A new study by specialists at the
Johns Hopkins
Children's Center and elsewhere suggests that only one
in five inner-city children with chronic asthma gets enough
medicine to control dangerous flare-ups of the disease.
The findings, reported in December's
Pediatrics, are disturbing, the researchers say,
because preventive therapy failure leads to overreliance on
fast-acting "rescue" drugs after an asthma attack strikes
and to more complications and increased risk of death.
The scientists interviewed parents of 180 Baltimore
City children 2 to 9 years of age diagnosed with persistent
asthma and studied pharmacy records. Overall, only 20
percent of the 180 children got the recommended amount of
daily controller medication, which is six or more refills
in a 12-month period. Sixty percent got too little therapy
to fully prevent flare-ups, and 20 percent either got no
medication at all or relied solely on quick-relief rescue
drugs, which stop an asthma attack from progressing.

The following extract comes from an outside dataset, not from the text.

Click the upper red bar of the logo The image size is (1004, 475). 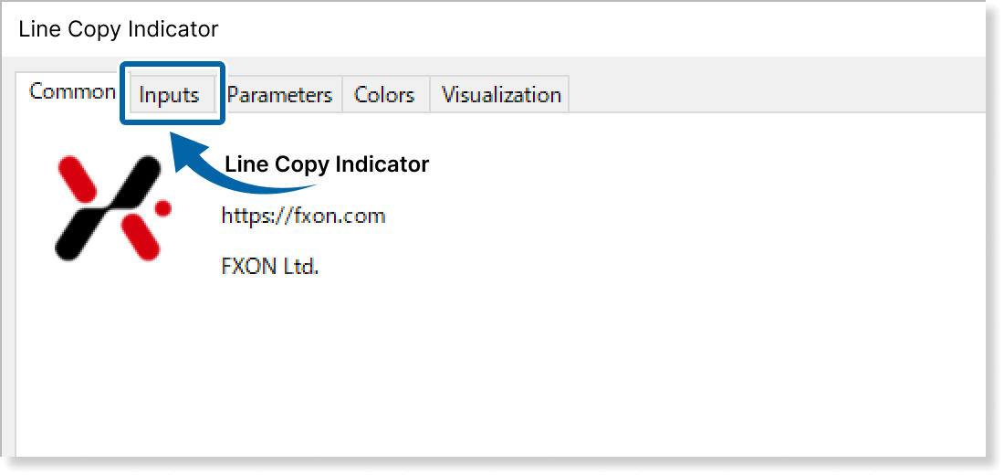tap(76, 176)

Current guidelines call for any child asthmatic with
wheezing, coughing and shortness of breath two or more
times a week, or with night-time symptoms two or more times
a month, to use inhaled corticosteroids as controller drugs
to curb inflammation and prevent acute attacks.

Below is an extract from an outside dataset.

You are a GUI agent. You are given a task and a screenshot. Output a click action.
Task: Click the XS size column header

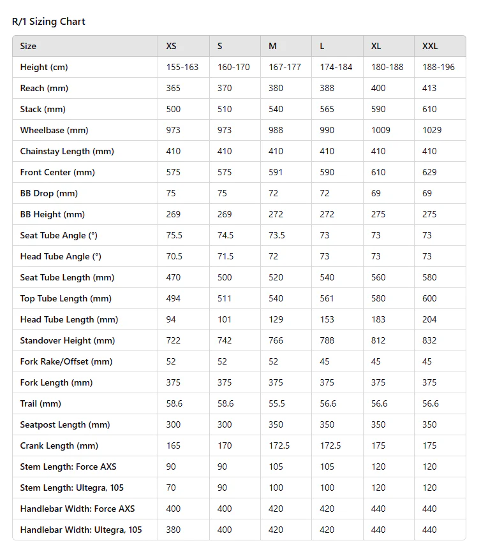coord(171,46)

"It's clear that kids who need preventive drugs aren't
getting them," said lead author Arlene Butz, an associate
professor at the School of Medicine and an
asthma
specialist at the Children's Center. Previous research
indicates that inner-city children are at special risk
because their living conditions include asthma triggers
such as exposure to secondhand smoke and to mouse and
cockroach allergens.
The survey also showed that children cared for by
asthma specialists in or out of the hospital were more
likely to follow a proper drug regimen than those who were
not.
Butz and colleagues said that training primary care
pediatricians to check pharmacy records will help them
monitor their patients' adherence to the prescribed drug
regimen.
Asthma is the country's leading pediatric chronic
illness, affecting 6.2 million children under the age of
18.
Other Johns Hopkins researchers in the study were Kim
Mudd, of the Children's Center; and Michele Donithan, of
the Bloomberg School of Public Health. The University of
Maryland also participated in the study, which was funded
by the National Institute of Nursing Research.